• geographic differences;
  • host location;
  • parasitoid–host interactions;
  • mtDNA phylogeography;
  • population structure

An increasing number of studies have shown that the traits important to species interactions may differ geographically among populations or groups of populations within a single interacting species. We examined geographic structure in the searching behaviour of a recently discovered parasitoid in the genus Agathis (Hymenoptera: Braconidae) by examining the pattern of population structure obtained from sequence data of mitochondrial DNA cytochrome oxidase I and the pattern of population differentiation in female searching behaviour. Analyses of population structure showed no isolation by distance and suggested long distance dispersal among populations.
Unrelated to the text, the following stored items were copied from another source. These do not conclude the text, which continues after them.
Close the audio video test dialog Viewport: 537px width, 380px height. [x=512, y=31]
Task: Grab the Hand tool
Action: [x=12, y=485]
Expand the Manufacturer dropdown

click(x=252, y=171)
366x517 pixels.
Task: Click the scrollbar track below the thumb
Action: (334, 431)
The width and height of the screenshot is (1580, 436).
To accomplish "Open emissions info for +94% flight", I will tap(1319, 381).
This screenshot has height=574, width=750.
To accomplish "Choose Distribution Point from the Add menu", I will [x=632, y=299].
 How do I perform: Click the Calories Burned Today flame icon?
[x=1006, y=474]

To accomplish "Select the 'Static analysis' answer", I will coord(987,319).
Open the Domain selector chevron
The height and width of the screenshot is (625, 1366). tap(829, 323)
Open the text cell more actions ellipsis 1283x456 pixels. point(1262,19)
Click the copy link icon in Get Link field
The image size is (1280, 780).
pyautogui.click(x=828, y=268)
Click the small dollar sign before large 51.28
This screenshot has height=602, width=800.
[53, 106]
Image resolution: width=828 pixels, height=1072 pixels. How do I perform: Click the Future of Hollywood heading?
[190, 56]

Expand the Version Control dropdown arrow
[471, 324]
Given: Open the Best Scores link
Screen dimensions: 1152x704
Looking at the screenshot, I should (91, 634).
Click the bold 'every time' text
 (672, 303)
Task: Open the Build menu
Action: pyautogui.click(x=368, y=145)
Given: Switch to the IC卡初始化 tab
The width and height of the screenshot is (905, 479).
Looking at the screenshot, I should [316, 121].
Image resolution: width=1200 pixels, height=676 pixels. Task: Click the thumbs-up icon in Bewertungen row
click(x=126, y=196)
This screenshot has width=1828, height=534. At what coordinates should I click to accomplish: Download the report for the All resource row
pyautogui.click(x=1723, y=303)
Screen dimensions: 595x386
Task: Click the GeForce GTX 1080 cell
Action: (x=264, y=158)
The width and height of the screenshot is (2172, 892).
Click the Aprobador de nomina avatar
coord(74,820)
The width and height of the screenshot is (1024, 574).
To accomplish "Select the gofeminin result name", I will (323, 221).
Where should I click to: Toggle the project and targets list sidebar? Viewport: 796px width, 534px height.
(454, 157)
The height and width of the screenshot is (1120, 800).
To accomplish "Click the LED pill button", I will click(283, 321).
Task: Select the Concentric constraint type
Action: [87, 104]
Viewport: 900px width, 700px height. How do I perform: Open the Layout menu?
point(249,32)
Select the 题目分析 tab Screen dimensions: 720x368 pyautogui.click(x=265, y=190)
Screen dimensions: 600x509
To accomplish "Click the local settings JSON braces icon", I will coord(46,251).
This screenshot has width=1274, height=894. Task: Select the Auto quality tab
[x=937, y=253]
This pattern is consistent with recent post-glacial expansion of Agathis n. sp. Observations of searching behaviour demonstrated that populations of Agathis n. sp. differed in a subset of the behavioural traits examined and also one morphological trait. These population differences appear to be driven in part by local host plant characteristics, and based on the population structure of Agathis n. sp., have arisen relatively quickly in evolutionary time. This study suggests that the interaction between parasitoids and their host insects may exhibit substantial geographic variation, and studies that focus at the level of single populations or the species-level may be missing much of the evolutionary dynamics of parasitoid–host interactions.